- _DIRECTIVE_
Please carry on the post about Catalyst Optimizer rules below, picking up right after its final sentence.

- _QUOTED PASSAGE_
>> Begin

After two lengthy blog posts on Catalyst Optimizer rules, this blog post will close this topic and cover all the remaining rules.

##### Batch – Operator Optimization (continue)

Continue with the “Operator Optimization” batch:

*CollapseRepartition*

The *CollapseRepartition *rule combines adjacent repartition operators. As we know, the *repartition *function and the *coalesce *function can be used for changing the number of partitions of a dataset. The *repartition *function can be used to increase or decrease the partitions, which enable the shuffle, and the *coalesce *function can only be used to decrease the number of partitions, which do not enable the shuffle.

When a non-shuffle Repartition (coalesce) operator has a child of shuffle Repartition operator, returns the child if the numPartitions of the parent is bigger.

If the numPartitions of the shuffle Repartition is bigger, keep both Repartition operators unchanged.

When a RepartitionByExpression operator has a child of Repartition or RepartitionByExpression, remove the child.

>> End

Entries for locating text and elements
>> Begin

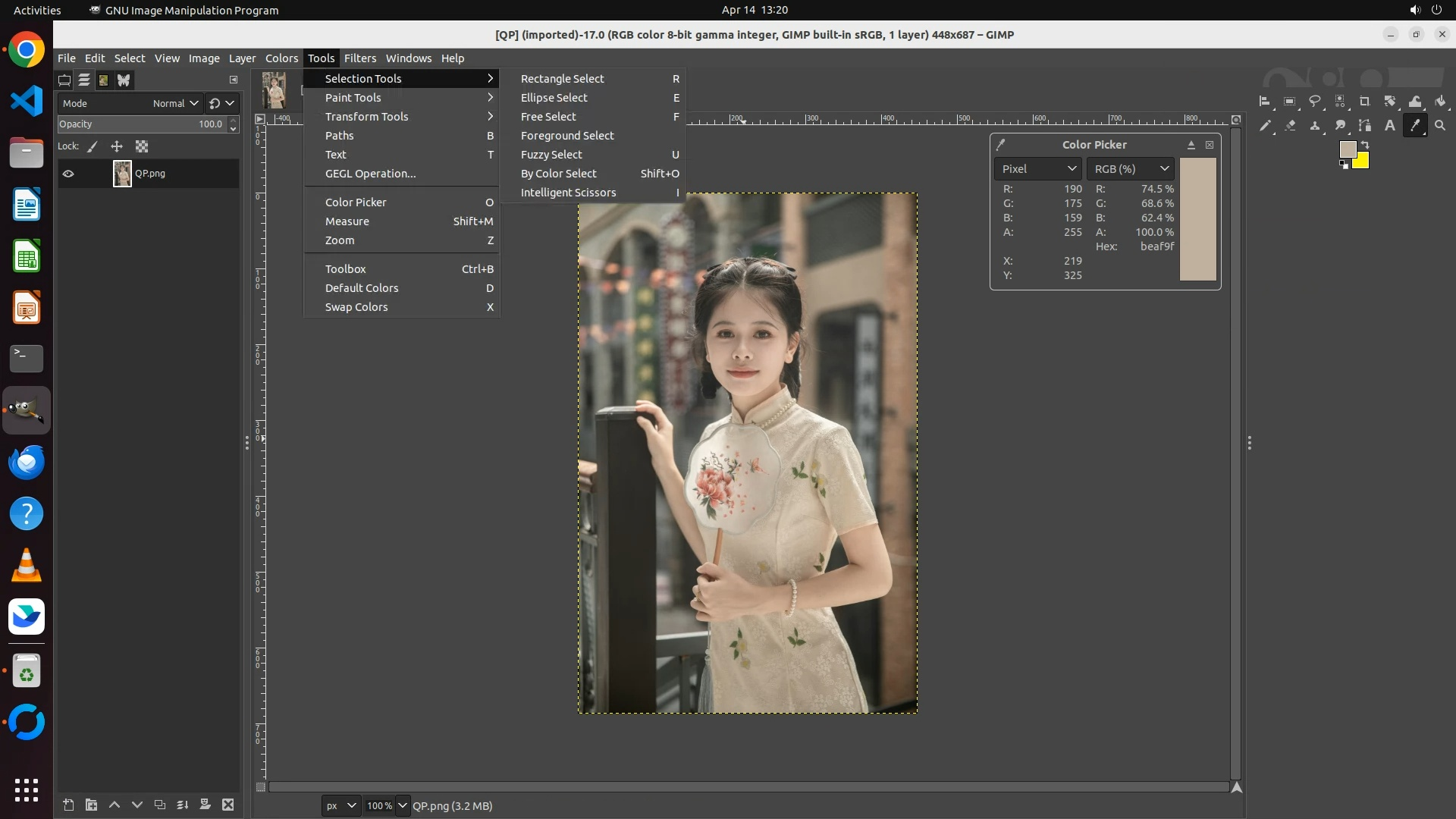The image size is (1456, 819).
Task: Select the Crop tool in toolbox
Action: tap(1364, 102)

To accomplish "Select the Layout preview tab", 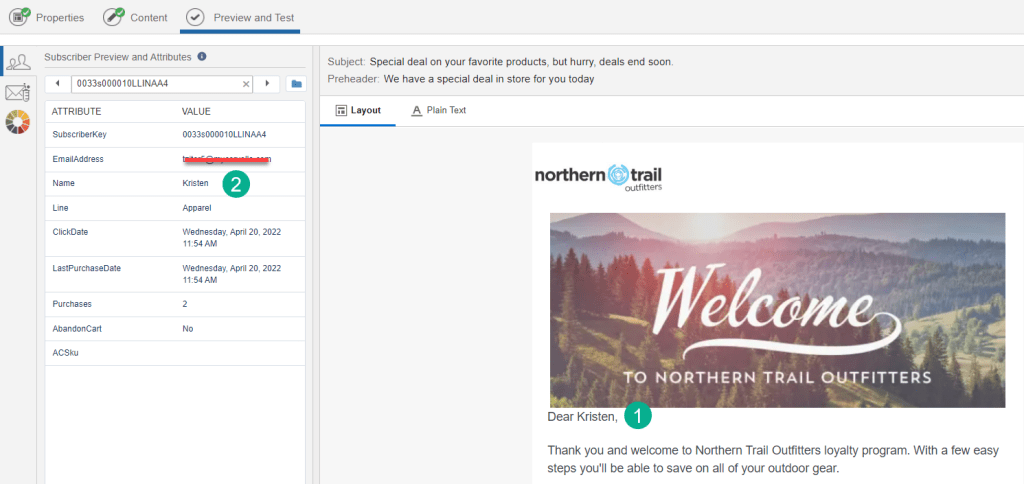I will [x=358, y=110].
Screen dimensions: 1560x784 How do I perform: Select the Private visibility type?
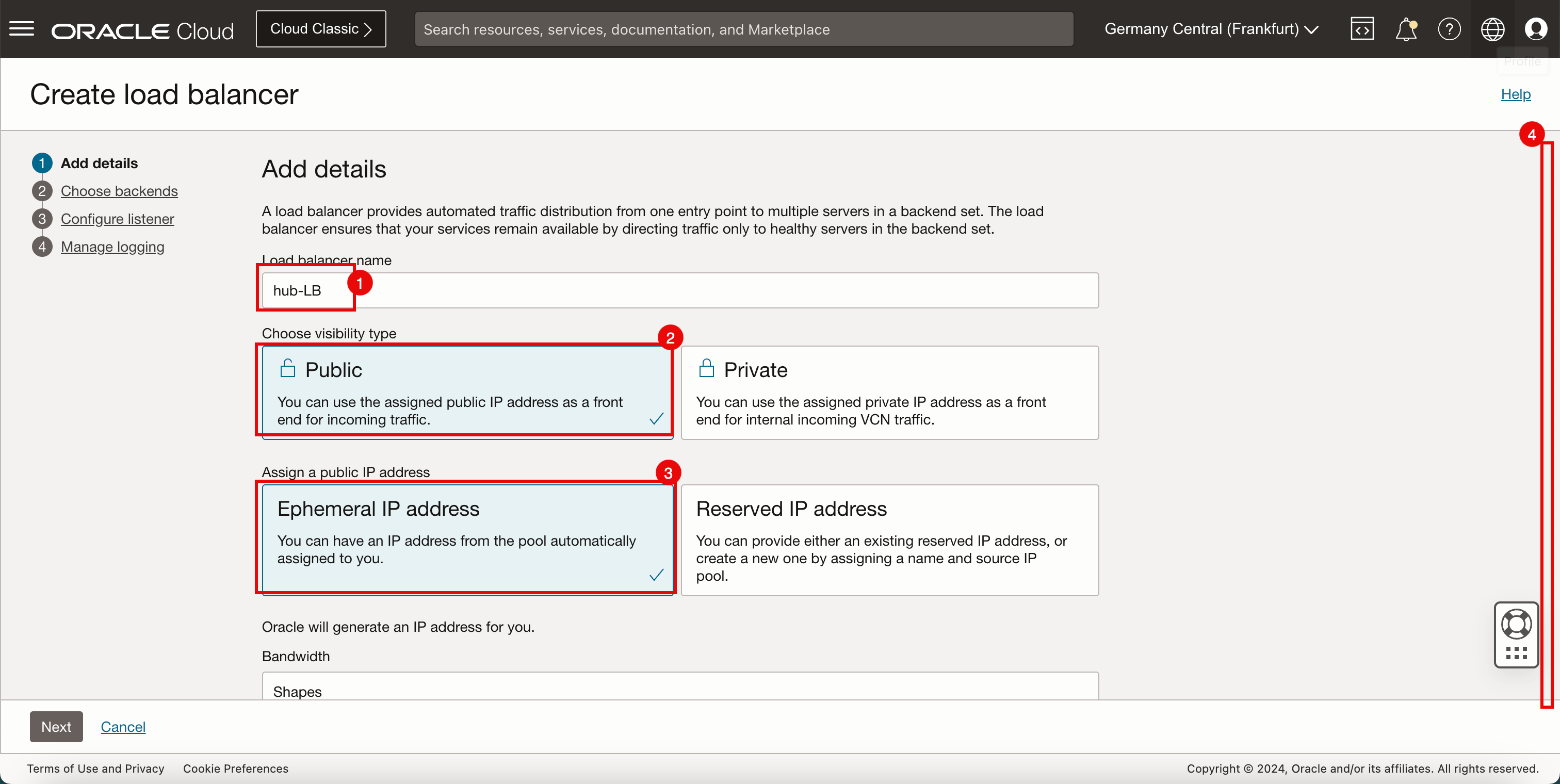[889, 391]
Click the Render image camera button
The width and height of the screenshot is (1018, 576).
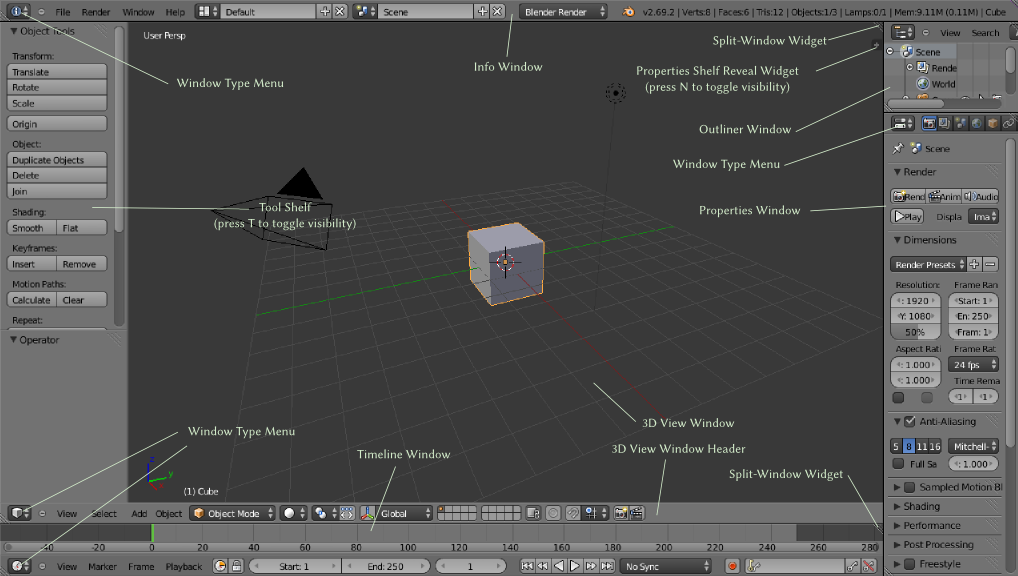908,197
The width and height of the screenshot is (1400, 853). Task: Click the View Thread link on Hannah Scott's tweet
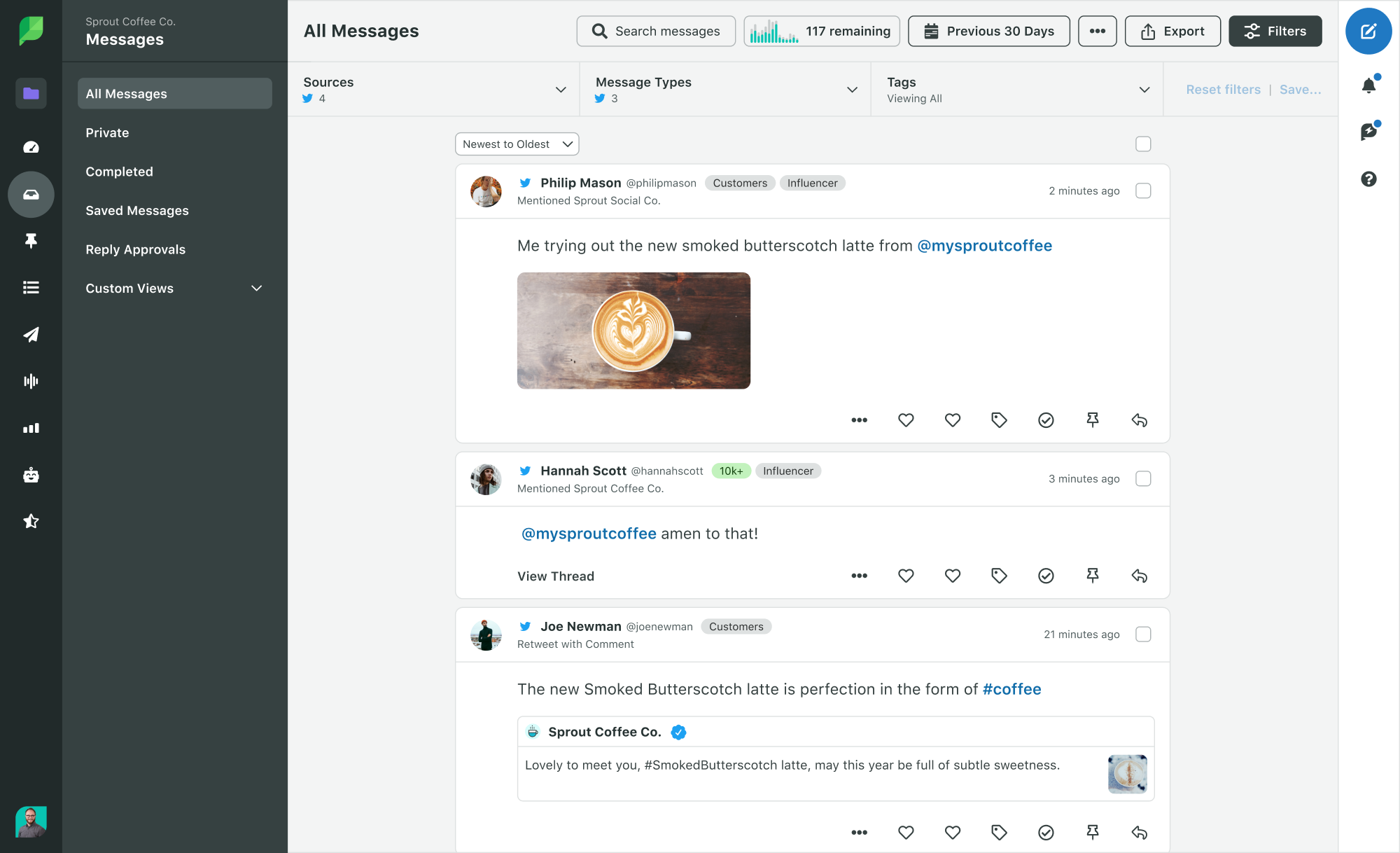click(x=556, y=576)
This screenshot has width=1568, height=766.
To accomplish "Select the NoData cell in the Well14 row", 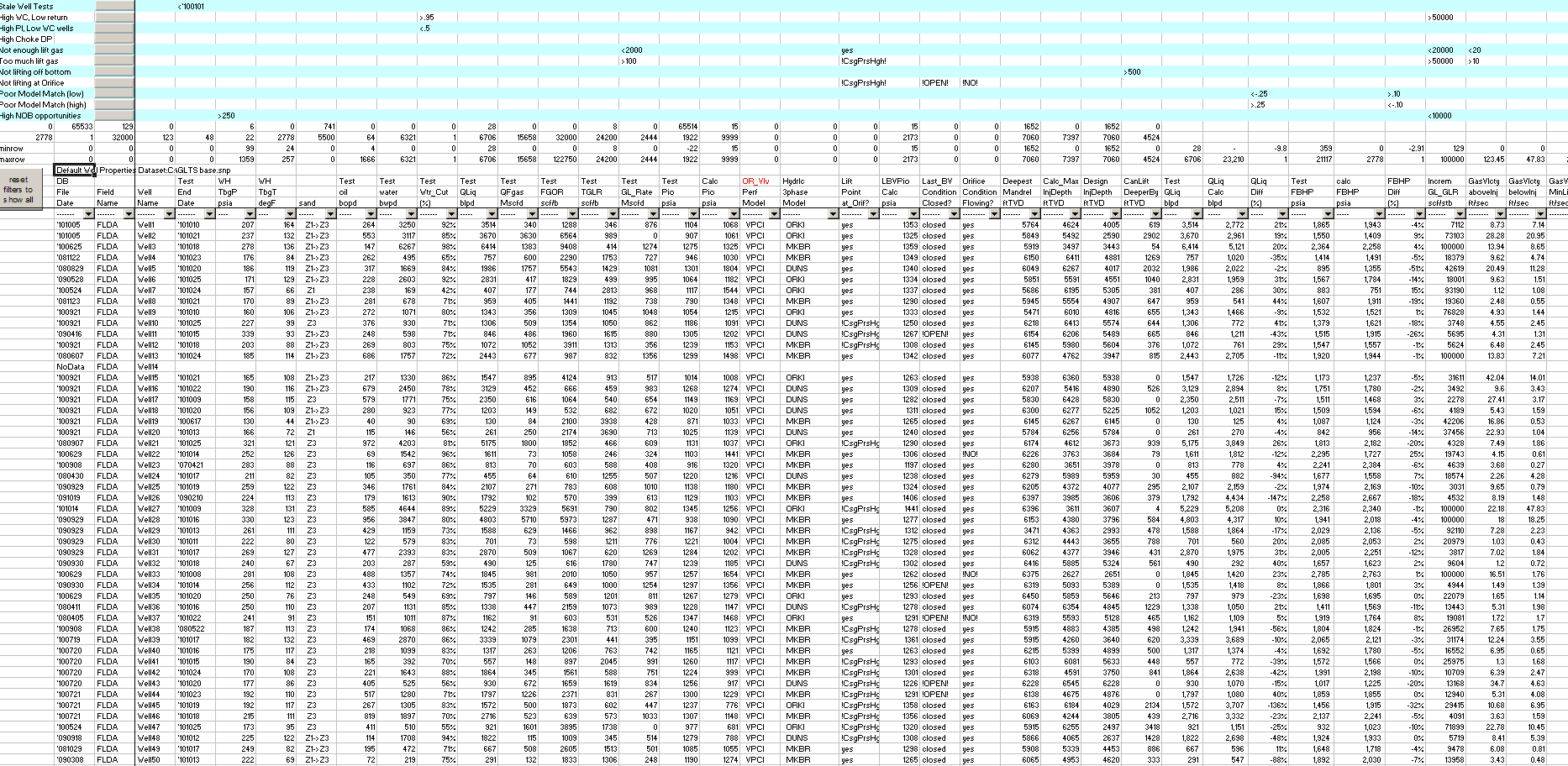I will (71, 366).
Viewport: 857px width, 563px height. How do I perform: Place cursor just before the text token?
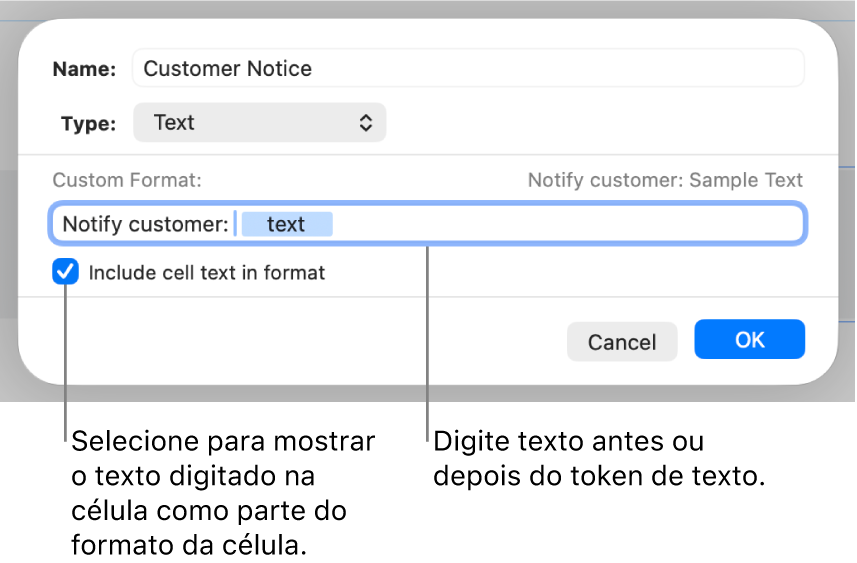pos(238,224)
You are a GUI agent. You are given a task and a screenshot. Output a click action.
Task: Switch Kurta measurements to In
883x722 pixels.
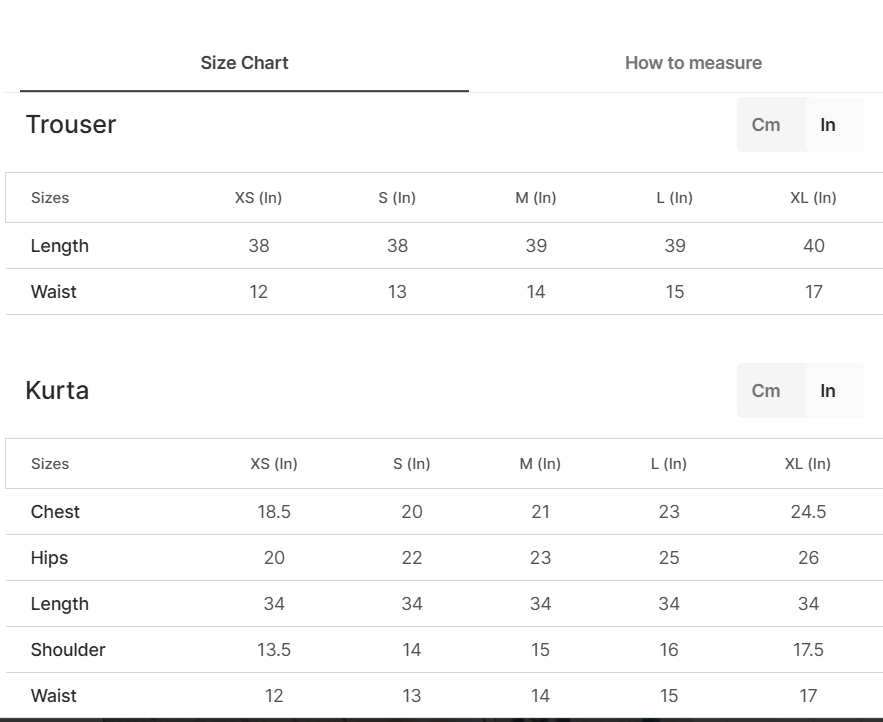tap(828, 391)
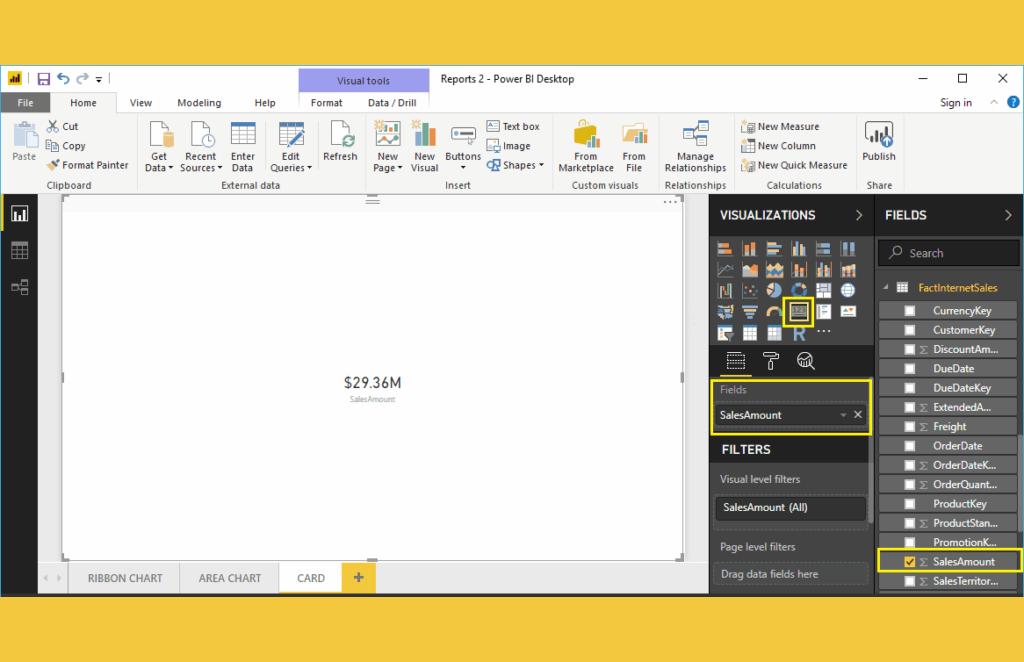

>> End

- _TASK RESULT_
*CollapseProject*

The *collapseProject *rule combines two Project operators. As the example shows below, the two Project operators are merged into one.

*Combine Operators *

Considering the following rules work in a similar way, I will explain them together.

*CombineFilters**CombineLimits**CombineUnions*

Those combine operators rules combine two adjacent operators into one by merging the operator conditions.

The *CombineFilters* rule combines two adjacent filters into one by merging the filter conditions of the two filter operators using AND logic.

The *CombineLimits* rule combines two adjacent Limit operators and uses the smaller limit value.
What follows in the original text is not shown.